Records from a data collection
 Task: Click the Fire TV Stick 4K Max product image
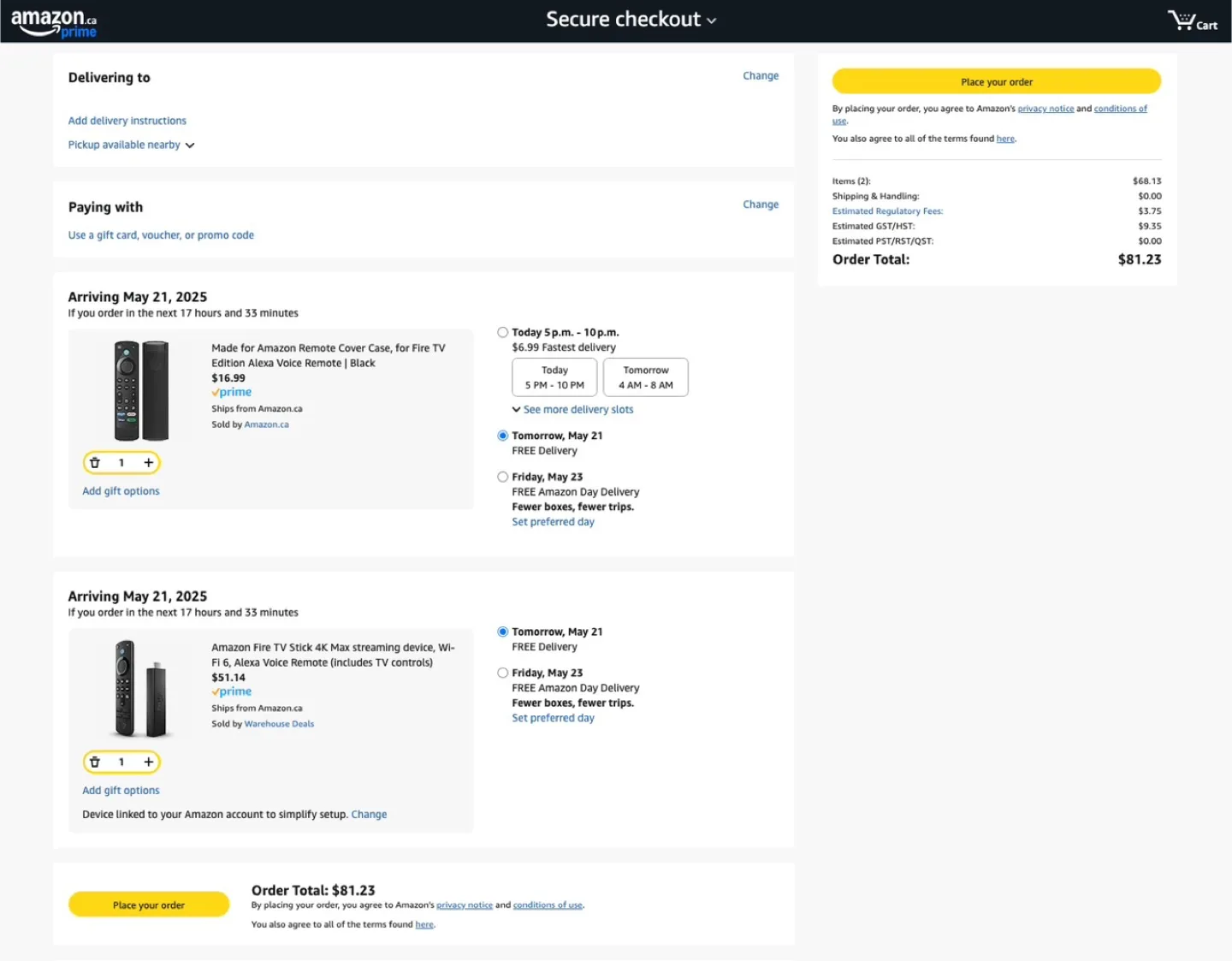point(141,689)
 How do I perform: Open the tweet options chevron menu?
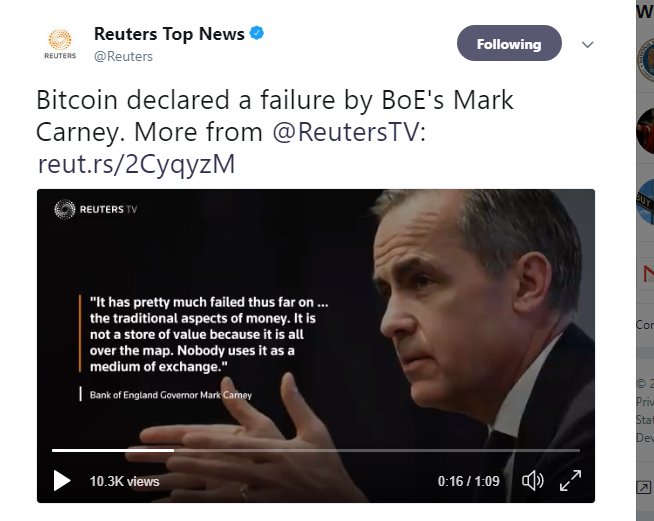point(587,44)
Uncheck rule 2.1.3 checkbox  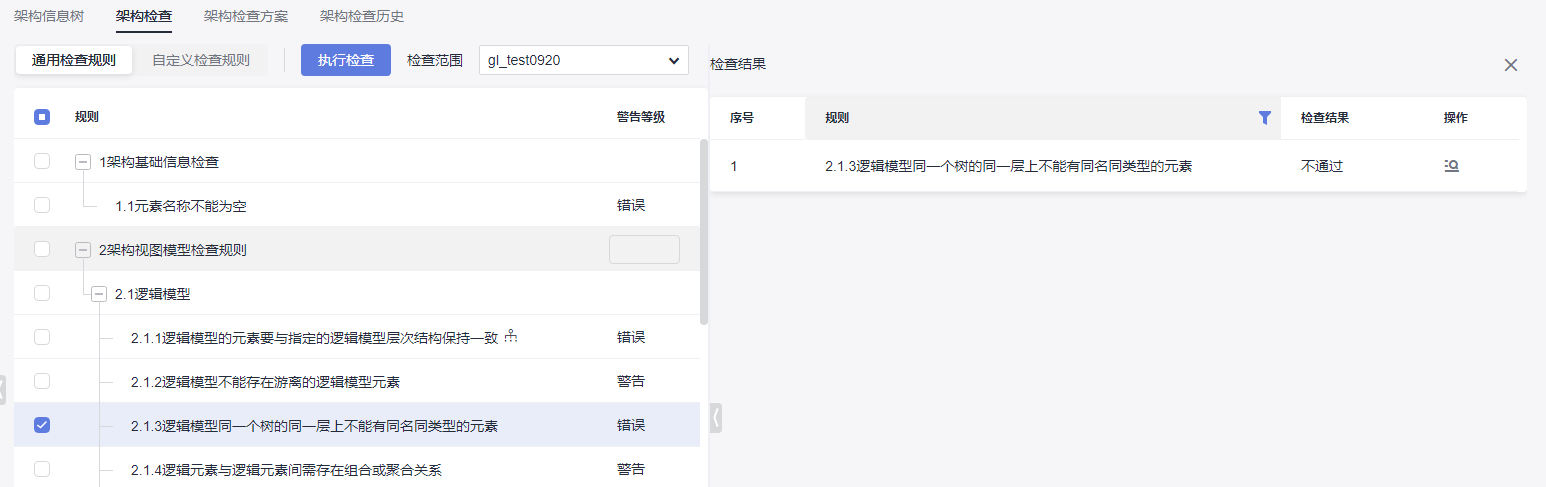tap(42, 425)
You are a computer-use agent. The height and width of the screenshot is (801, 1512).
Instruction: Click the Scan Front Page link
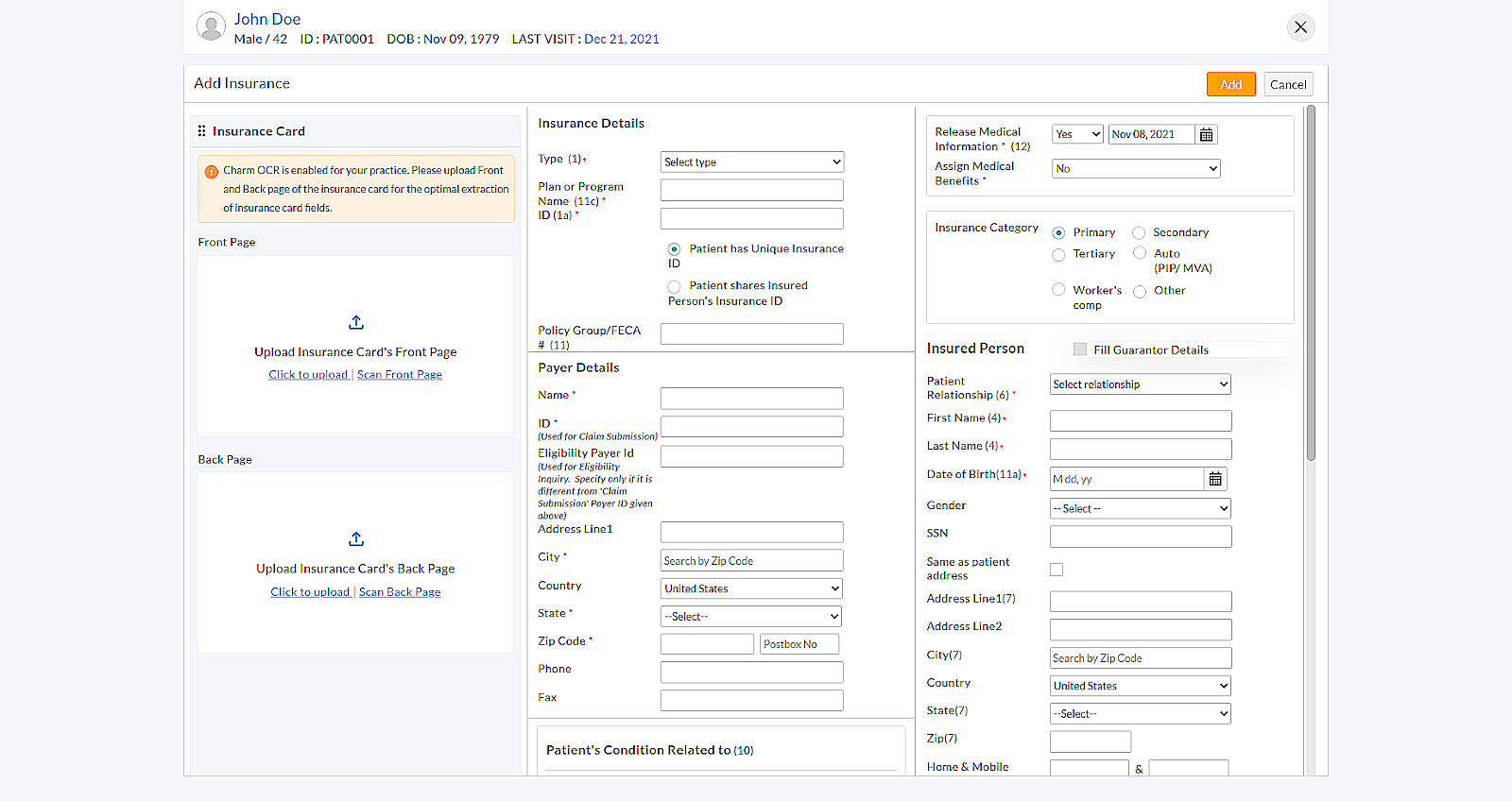[400, 375]
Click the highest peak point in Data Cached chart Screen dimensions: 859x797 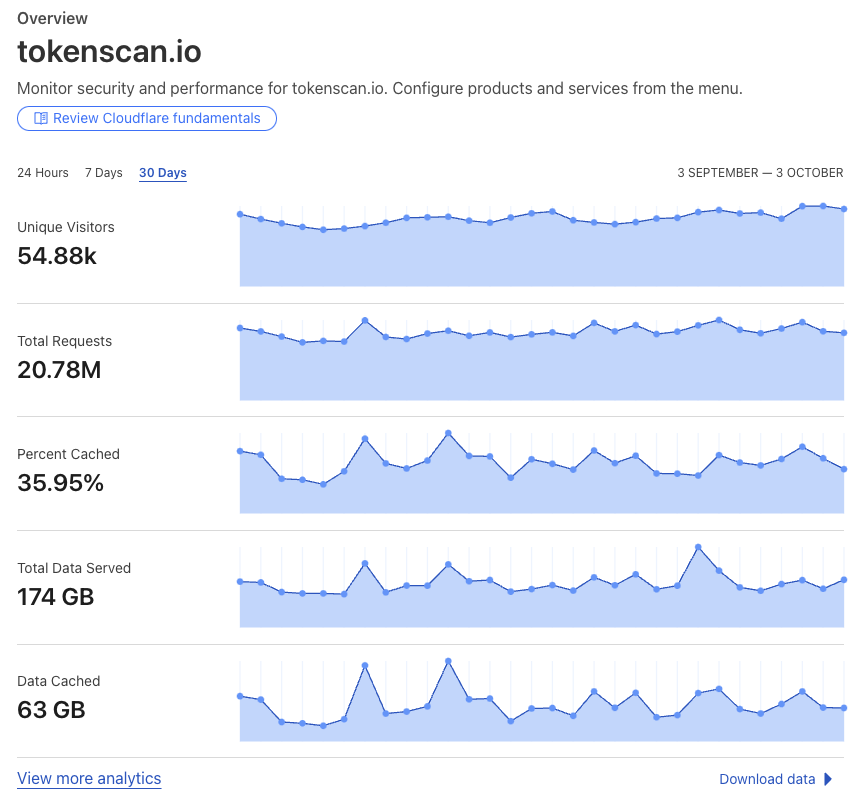coord(448,661)
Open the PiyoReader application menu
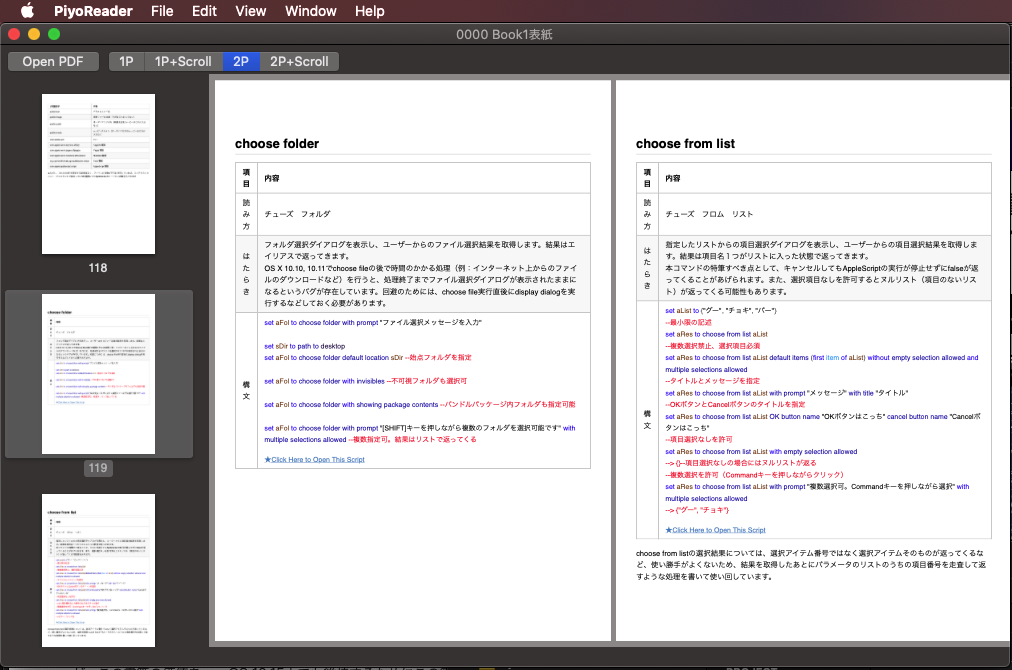Viewport: 1012px width, 670px height. [x=93, y=11]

STATED EXERCISE
Report every line of the items above that contains the string "menu", matching case exactly.

ANSWER FOR THE TASK
 How do I perform: Open the tweet options chevron menu?
Open the PiyoReader application menu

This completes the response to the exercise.